According to foreign media reports, Zynga, the world's largest social gaming service provider, announced in Monday that Morgan Stanley and Goldman Sachs, the joint underwriter of the company's IPO, and vice-underwriters, had agreed to release periodic limits on a-level stock lock held by company-specific executives and directors. Enable them to sell their holdings in the two recently announced releases.

Zynga reported to the Securities and Exchange Commission on March 14 that it would allow existing investors to sell some of their holdings through a secondary release, while allowing large shareholders to support longer "lock-up periods" so that they could not sell their holdings in "lock-time". Zynga's two-time release was designed to avoid the same fate as LinkedIn. The company's share price fell sharply after LinkedIn closed its lock-up period last November. Typically, companies will ban large shareholders from selling their shares within 6 months after listing.

In a paper submitted to the Securities and Exchange Commission in Friday, Zynga said its shareholders would sell 43 million shares in a second issue. Based on the closing price of the 13.76 US dollar in Thursday, the second issue of A shares will raise $591 million. Zynga last December made an initial public offering, raising 1 billion of billions of dollars. Zynga also said that after the second release, the company chief Executive Mark Ping Cass (Mark Pincus) will be reduced from 36.5% to 35.9%. In addition to company-specific executives and directors, private-equity firms Kleiner Perkins Caufield & Byers and Union Square Ventures will also sell some shares in a secondary release.

Morgan Stanley and Goldman Sachs are the joint underwriter of Zynga's initial public offering, which includes Bank of America AG/Merrill Lynch, Barclays Capital, JPMorgan Chase and Allen & Company.

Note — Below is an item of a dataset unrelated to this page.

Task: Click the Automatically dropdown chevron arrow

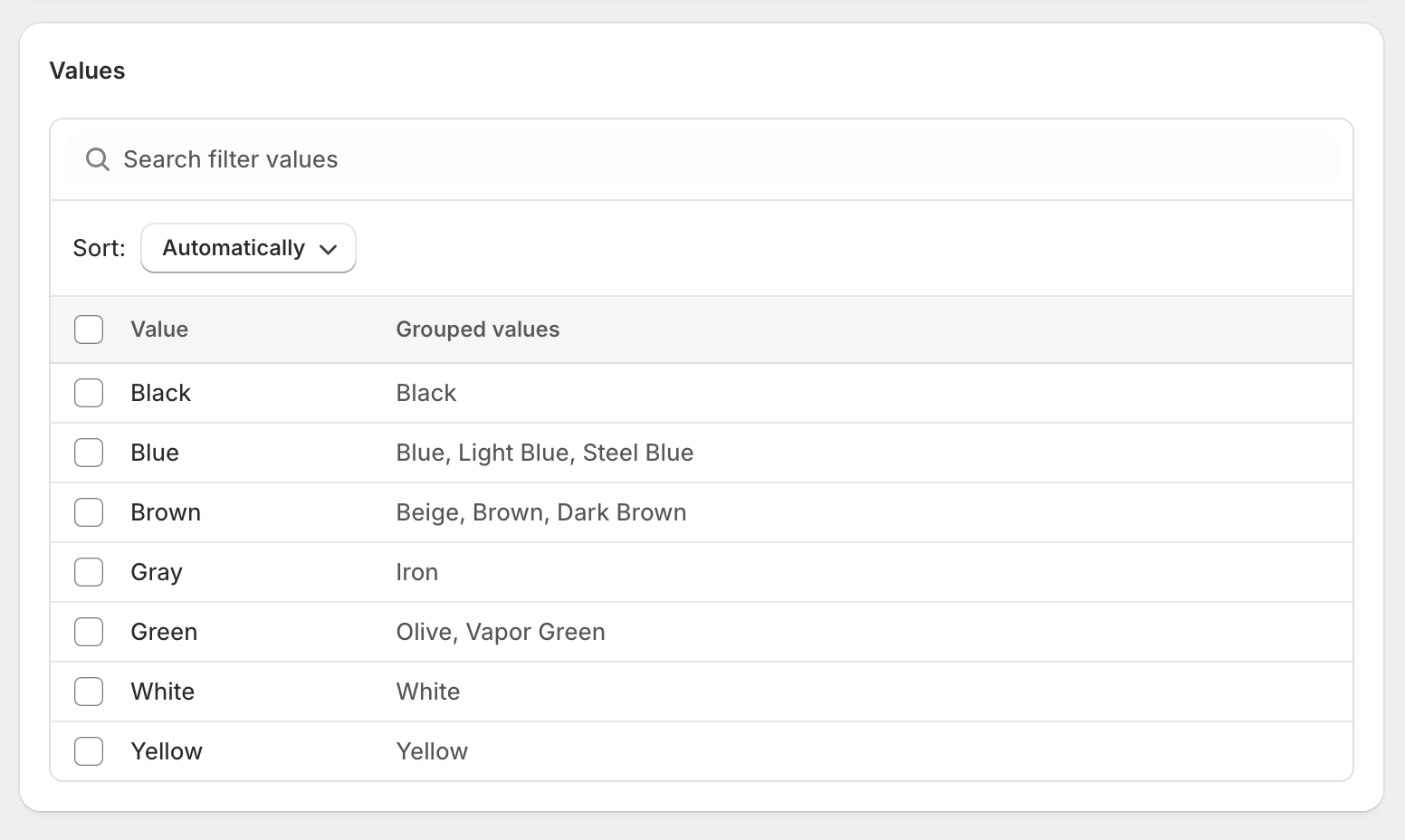Action: point(329,249)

Zynga mainly receives revenue by selling virtual goods in games. The company's previous earnings showed revenues of $311.2 million trillion in the fourth quarter of last year, up 59% from a year earlier, more than the average estimated $301.1 million trillion by market analysts. Without the US GAAP, Zynga's earnings per share in the fourth quarter amounted to $0.05 trillion, surpassing expectations of an average of $0.03 trillion by market analysts. Zynga's fourth-quarter net loss to shareholders in the company's tradable shares was USD 435 million, with a loss of $1.22 per share. The company's net profit for the same period last year was 16.1 million dollars, 5 cents per share. The main reason for Zynga's fourth-quarter results was that it counted 510 million dollars in equity incentive payments allocated to employees. Zynga's fourth-quarter virtual goods sales totaled $306.5 million trillion, up 26% from a year earlier. Zynga expects 2012 total sales of virtual goods to be $1.35 billion trillion to $1.45 billion trillion.